[EXTRACTED RECORDS — start]
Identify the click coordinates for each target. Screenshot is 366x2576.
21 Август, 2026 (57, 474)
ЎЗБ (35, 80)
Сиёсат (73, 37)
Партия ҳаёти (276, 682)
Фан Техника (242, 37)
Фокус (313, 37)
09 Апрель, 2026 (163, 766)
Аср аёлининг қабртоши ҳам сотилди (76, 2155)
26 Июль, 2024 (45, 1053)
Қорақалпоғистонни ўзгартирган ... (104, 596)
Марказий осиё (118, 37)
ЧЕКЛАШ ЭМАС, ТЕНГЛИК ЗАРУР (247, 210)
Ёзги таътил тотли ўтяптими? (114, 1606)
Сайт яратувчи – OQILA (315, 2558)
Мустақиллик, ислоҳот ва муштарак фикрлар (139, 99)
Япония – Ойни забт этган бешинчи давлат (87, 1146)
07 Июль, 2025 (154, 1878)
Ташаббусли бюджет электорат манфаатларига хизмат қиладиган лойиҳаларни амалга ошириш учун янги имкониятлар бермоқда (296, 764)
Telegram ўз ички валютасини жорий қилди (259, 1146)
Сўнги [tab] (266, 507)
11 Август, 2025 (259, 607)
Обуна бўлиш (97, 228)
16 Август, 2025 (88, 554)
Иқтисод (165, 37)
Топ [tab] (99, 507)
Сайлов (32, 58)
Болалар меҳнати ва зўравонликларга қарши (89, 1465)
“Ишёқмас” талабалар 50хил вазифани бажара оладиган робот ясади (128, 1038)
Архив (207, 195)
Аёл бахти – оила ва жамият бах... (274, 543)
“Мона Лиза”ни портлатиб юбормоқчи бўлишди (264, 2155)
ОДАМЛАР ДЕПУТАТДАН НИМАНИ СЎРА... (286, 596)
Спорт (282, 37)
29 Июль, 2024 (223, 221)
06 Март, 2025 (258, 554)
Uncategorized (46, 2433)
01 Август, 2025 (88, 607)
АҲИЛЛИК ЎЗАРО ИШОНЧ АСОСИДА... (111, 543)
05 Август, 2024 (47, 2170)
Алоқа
[EXTRACTED RECORDS — finish]
_HOW TO COMPLETE THIS TASK_.
Give back exactly the lines from the one containing "01 Август, 2025 (88, 607)" through the end of the listing above, with both ends included and nothing added.

_ANSWER TO THIS TASK_.
01 Август, 2025 (88, 607)
АҲИЛЛИК ЎЗАРО ИШОНЧ АСОСИДА... (111, 543)
05 Август, 2024 (47, 2170)
Алоқа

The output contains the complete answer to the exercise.